Develop a portfolio of projects that demonstrate your expertise in AI research, including experience with Python, TensorFlow, or PyTorch, and a strong understanding of software development principles and engineering practices.
When applying, highlight your ability to work effectively with cross-functional teams, including researchers, engineers, and product managers, and demonstrate your passion for AI research and your desire to contribute to the development of next-generation AI models.
Be prepared to discuss your experience with data visualization tools and your understanding of data storytelling principles, as well as your familiarity with Agile development methodologies and version control systems, such as Git.

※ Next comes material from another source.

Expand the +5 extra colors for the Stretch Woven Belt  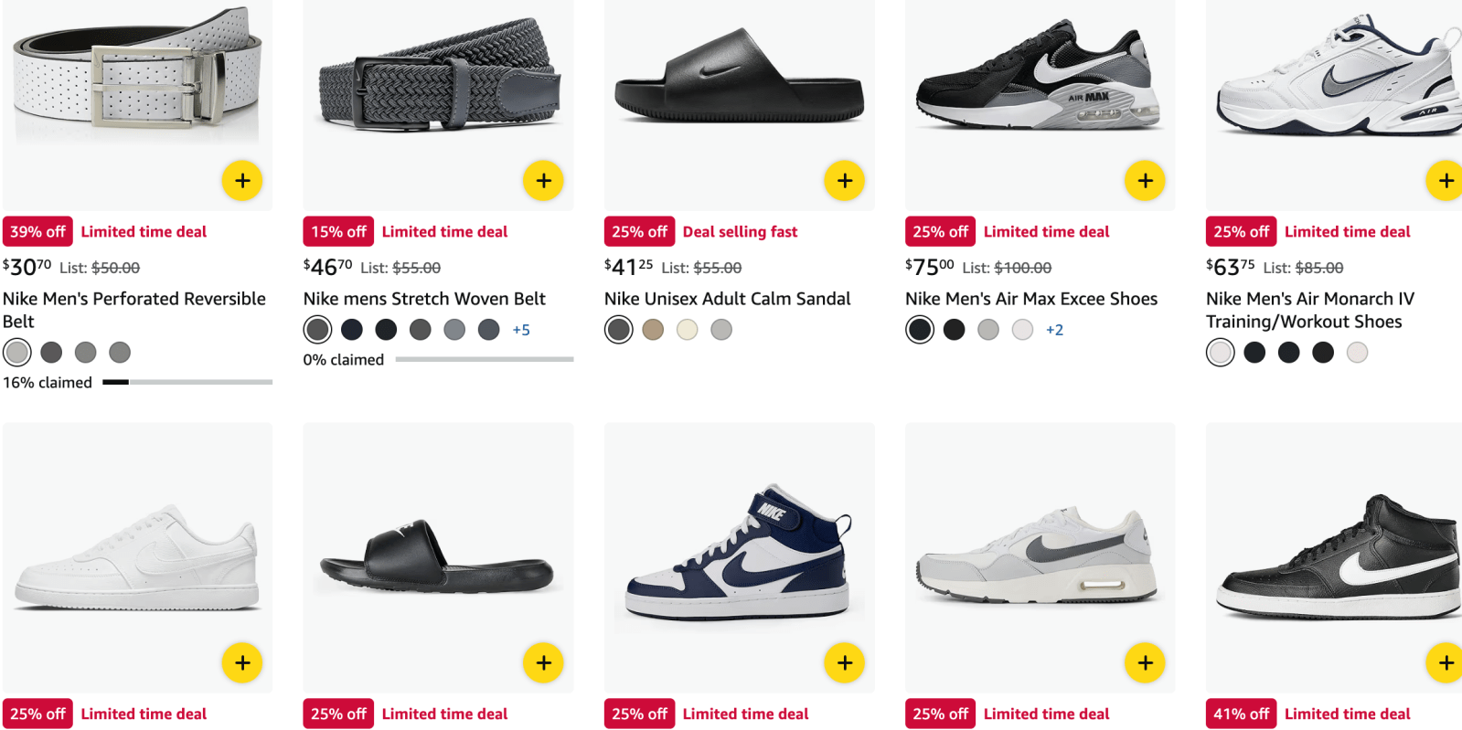520,329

When negotiating salary, be sure to research the market rate for AI researchers in your area and be prepared to discuss your skills and experience in relation to the company's needs and goals.
Look out for red flags, such as a lack of transparency about the company's goals or values, or a lack of opportunities for professional development and growth.

This is a remote position listed on WFA Digital, the platform for professionals who work from anywhere. Browse more remote jobs across all categories.